DOCUMENT SECTION:
“He who hesitates is lost!”-Harold “Grump” Walker
The first time I ever heard this quote was as a high school freshman during football practice. The quote was vigorously brought to my attention by my freshman coach, a 77-year-old coaching legend by the name of Harold Walker. Grump, as he was better known, was past his prime as a coach, but still had a lot of of enthusiasm and energy. He could quote Shakespeare, philosophy, science, and one of his claims to fame was he was once a minor league baseball teammate of the legendary Jim Thorpe. In addition to everything else, Grump was completely deaf. He probably threw that quote at me at least five times that afternoon. Over 40 years later his advice still has relevance.
One of the best remedies for many physical and mental health problems is taking action. Most of us humans have a built in denial system that kicks in when we are facing something in our life that is challenging. It can be personal relationships, job related, financial, physical, you name it, one of the first things we instinctively do is deny and wait. We suffer from analysis paralysis. Often, an opportunity is missed, a problem gets bigger, or someone else steps up and seizes is our opportunity. If you lived in the 70s, couldn’t you have thought up something better than the pet rock or the chia pet?
“Action beats reaction every time.”-Unknown
This expression about action versus reaction is commonly cited in self defense and personal protection training courses. In those venues it is applied to physical self-defense. It probably has more utility in protecting us from physical and emotional maladies. Most emotional issues that people are plagued with are more predictable than we would imagine. As a psychotherapist, I spend a lot of time with clients asking them to “tell me what goes on with you with regard to _____________.” The blank is filled in with your anxiety, depression, fear, sadness, marriage, job, etc. After listening for approximately 20 to 30 minutes a clear pattern emerges and after a few weeks a client realizes that the problem is a lot more predictable than they would ever have imagined. The therapeutic goal then becomes being prepared and/or taking action before the times when the problem, predictably, becomes difficult. The funny thing is that clients often know what to do, they simply need permission to act in the way that they intuitively know will be the most effective. The therapist, i.e. “expert,” gives them permission to take action.

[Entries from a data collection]
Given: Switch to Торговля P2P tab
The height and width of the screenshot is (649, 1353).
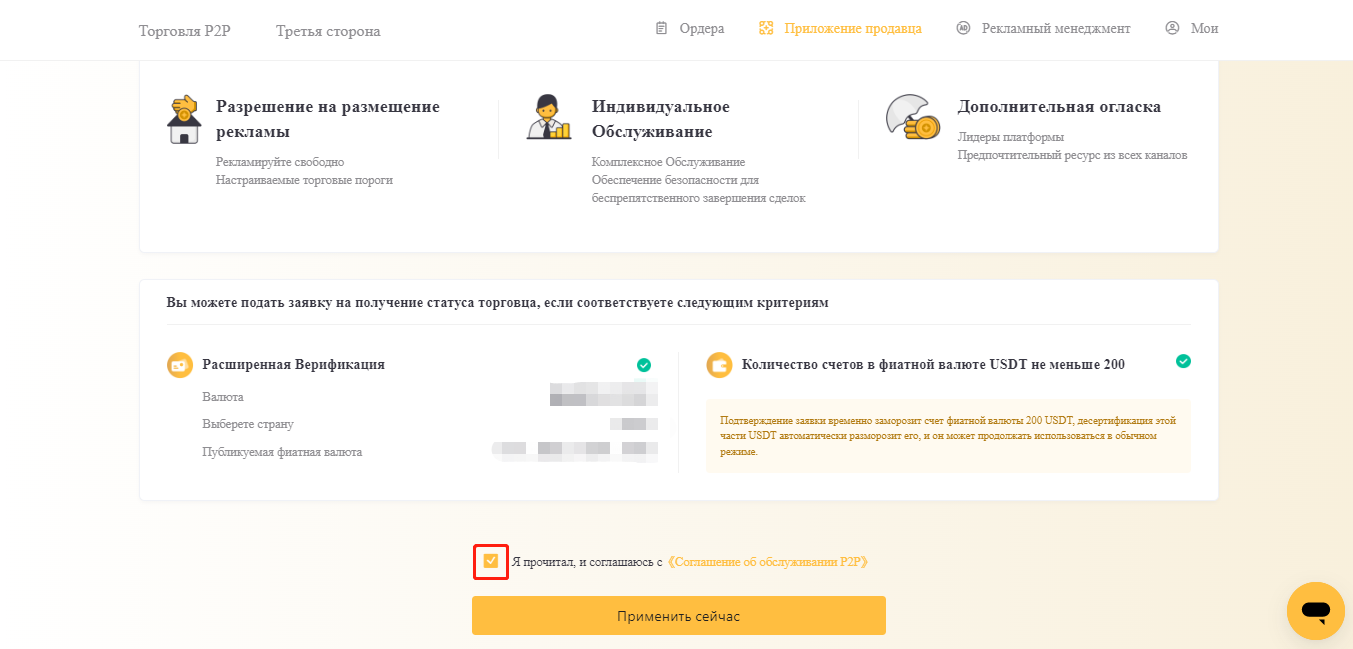Looking at the screenshot, I should (x=185, y=31).
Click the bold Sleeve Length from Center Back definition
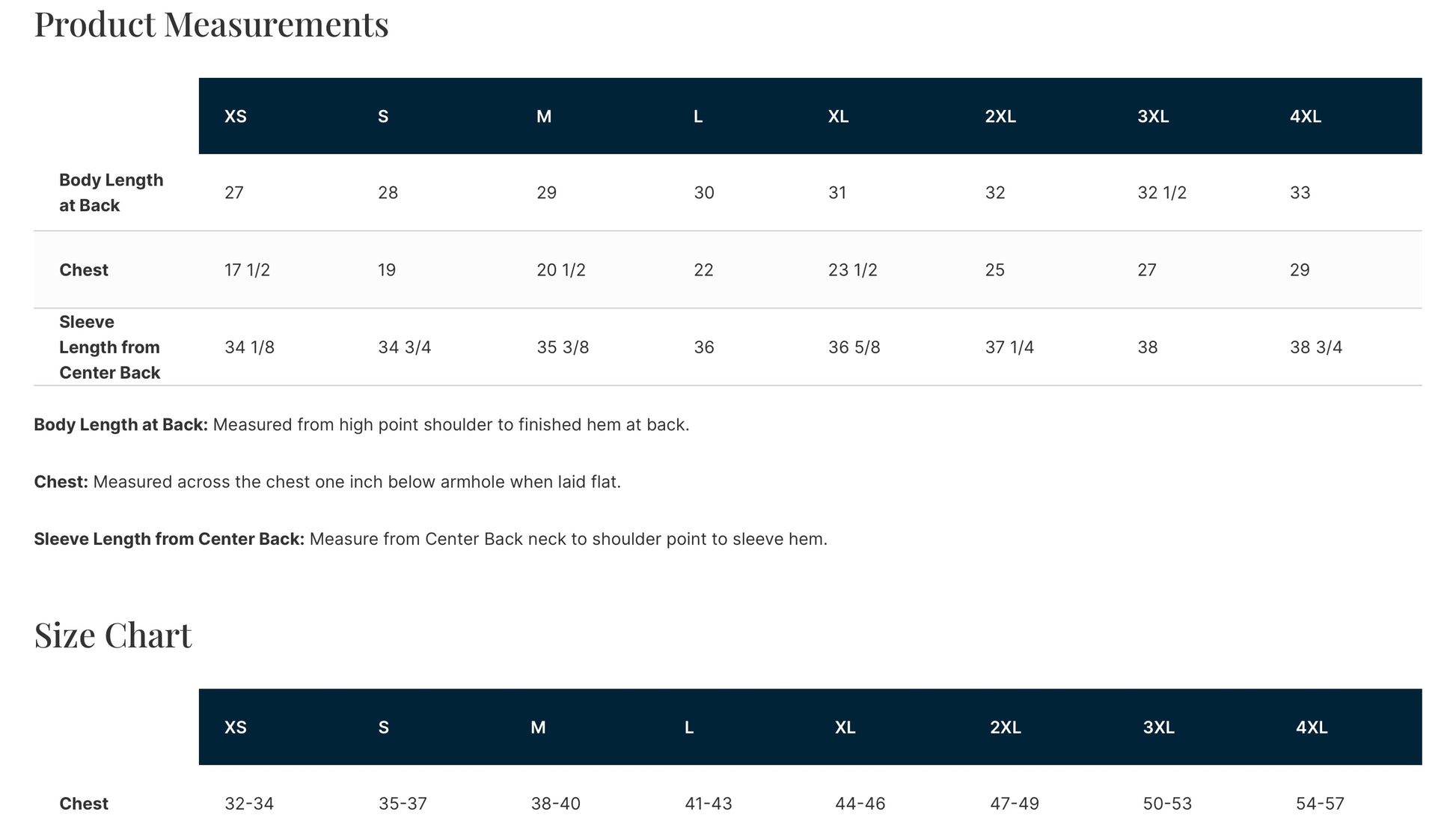The width and height of the screenshot is (1456, 836). [169, 539]
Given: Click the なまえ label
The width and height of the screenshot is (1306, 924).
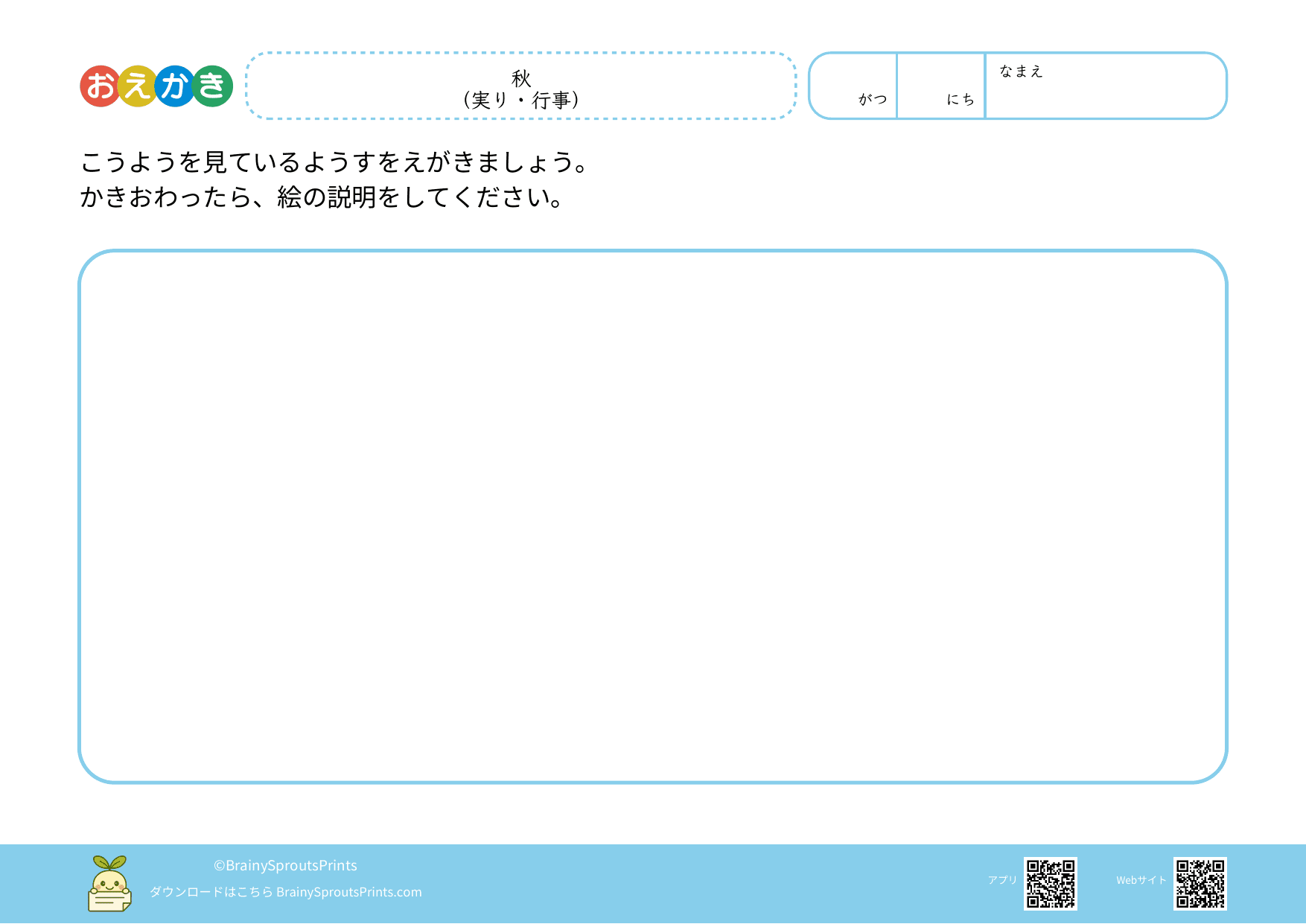Looking at the screenshot, I should [1021, 71].
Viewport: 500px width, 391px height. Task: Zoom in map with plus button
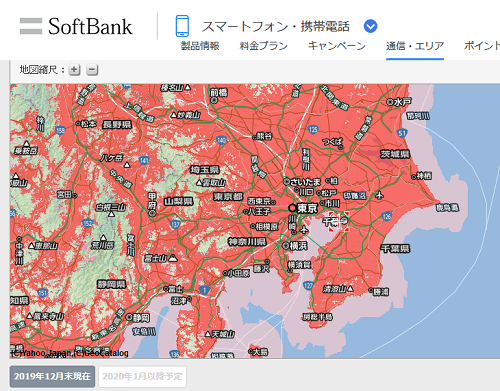pyautogui.click(x=74, y=70)
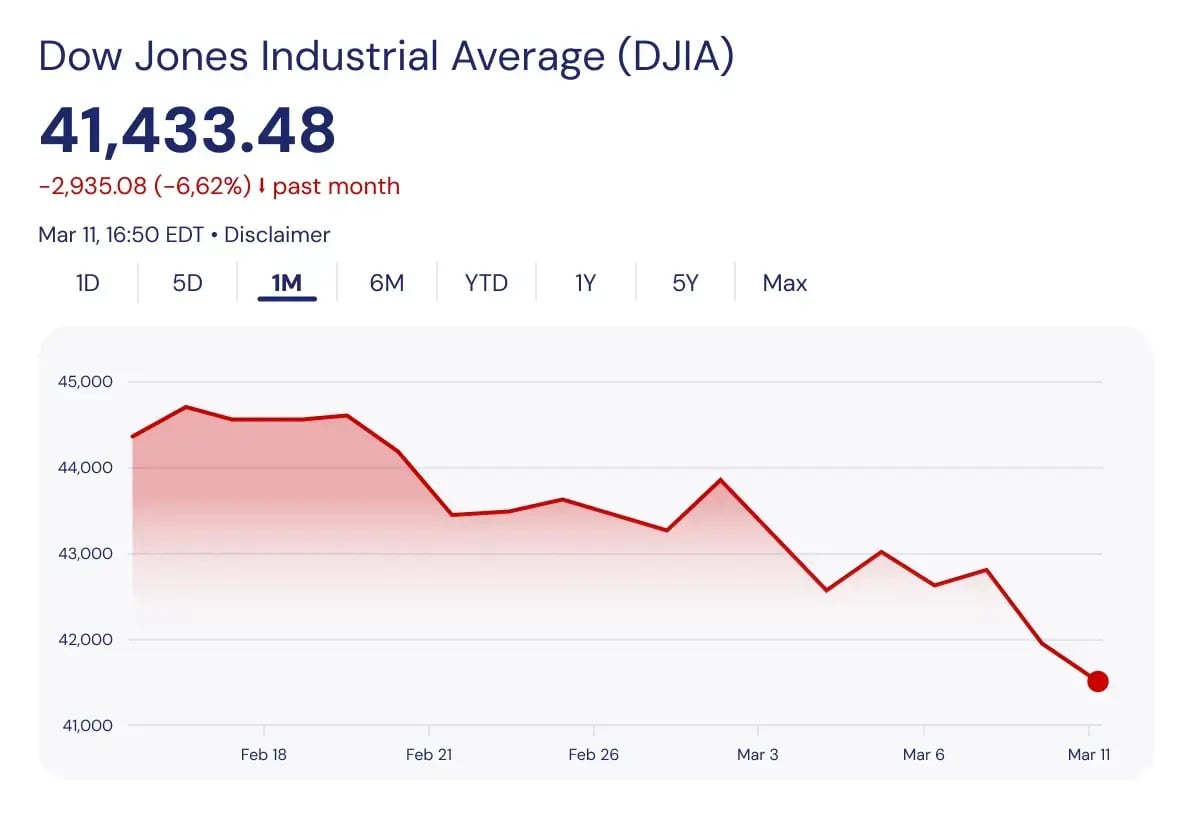Reselect the active 1M tab

[287, 283]
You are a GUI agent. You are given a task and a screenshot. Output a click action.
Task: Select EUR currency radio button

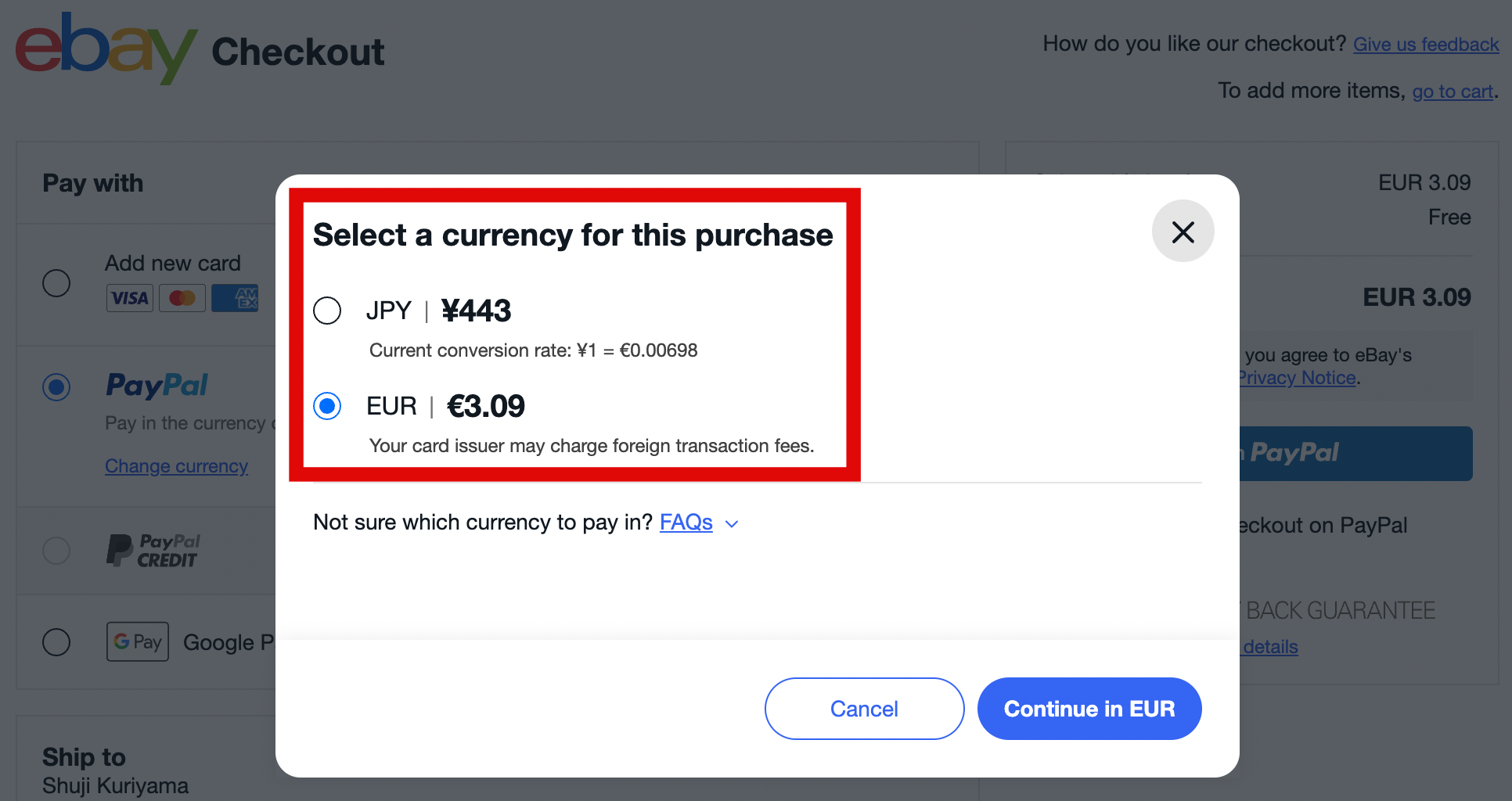(327, 406)
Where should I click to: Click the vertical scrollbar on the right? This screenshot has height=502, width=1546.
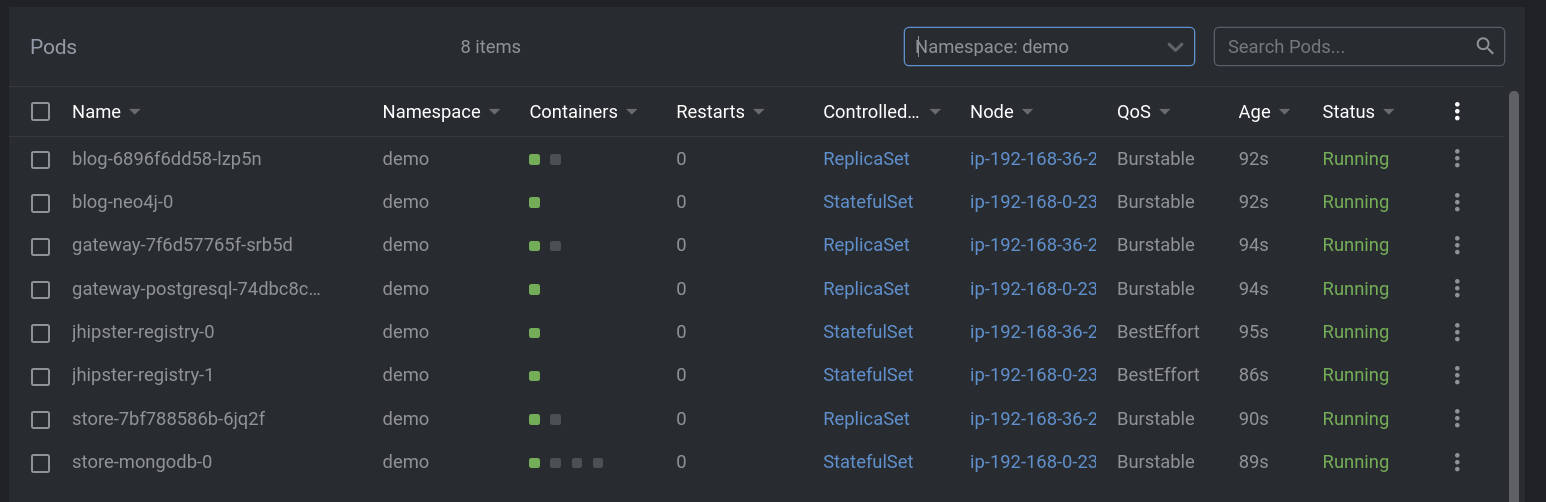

EXERCISE INSTRUCTIONS:
Can you reproduce the whole piece on taking action word for word? These entries come from a separate source.

ANSWER FOR THIS EXERCISE:
“He who hesitates is lost!”-Harold “Grump” Walker
The first time I ever heard this quote was as a high school freshman during football practice. The quote was vigorously brought to my attention by my freshman coach, a 77-year-old coaching legend by the name of Harold Walker. Grump, as he was better known, was past his prime as a coach, but still had a lot of of enthusiasm and energy. He could quote Shakespeare, philosophy, science, and one of his claims to fame was he was once a minor league baseball teammate of the legendary Jim Thorpe. In addition to everything else, Grump was completely deaf. He probably threw that quote at me at least five times that afternoon. Over 40 years later his advice still has relevance.
One of the best remedies for many physical and mental health problems is taking action. Most of us humans have a built in denial system that kicks in when we are facing something in our life that is challenging. It can be personal relationships, job related, financial, physical, you name it, one of the first things we instinctively do is deny and wait. We suffer from analysis paralysis. Often, an opportunity is missed, a problem gets bigger, or someone else steps up and seizes is our opportunity. If you lived in the 70s, couldn’t you have thought up something better than the pet rock or the chia pet?
“Action beats reaction every time.”-Unknown
This expression about action versus reaction is commonly cited in self defense and personal protection training courses. In those venues it is applied to physical self-defense. It probably has more utility in protecting us from physical and emotional maladies. Most emotional issues that people are plagued with are more predictable than we would imagine. As a psychotherapist, I spend a lot of time with clients asking them to “tell me what goes on with you with regard to _____________.” The blank is filled in with your anxiety, depression, fear, sadness, marriage, job, etc. After listening for approximately 20 to 30 minutes a clear pattern emerges and after a few weeks a client realizes that the problem is a lot more predictable than they would ever have imagined. The therapeutic goal then becomes being prepared and/or taking action before the times when the problem, predictably, becomes difficult. The funny thing is that clients often know what to do, they simply need permission to act in the way that they intuitively know will be the most effective. The therapist, i.e. “expert,” gives them permission to take action.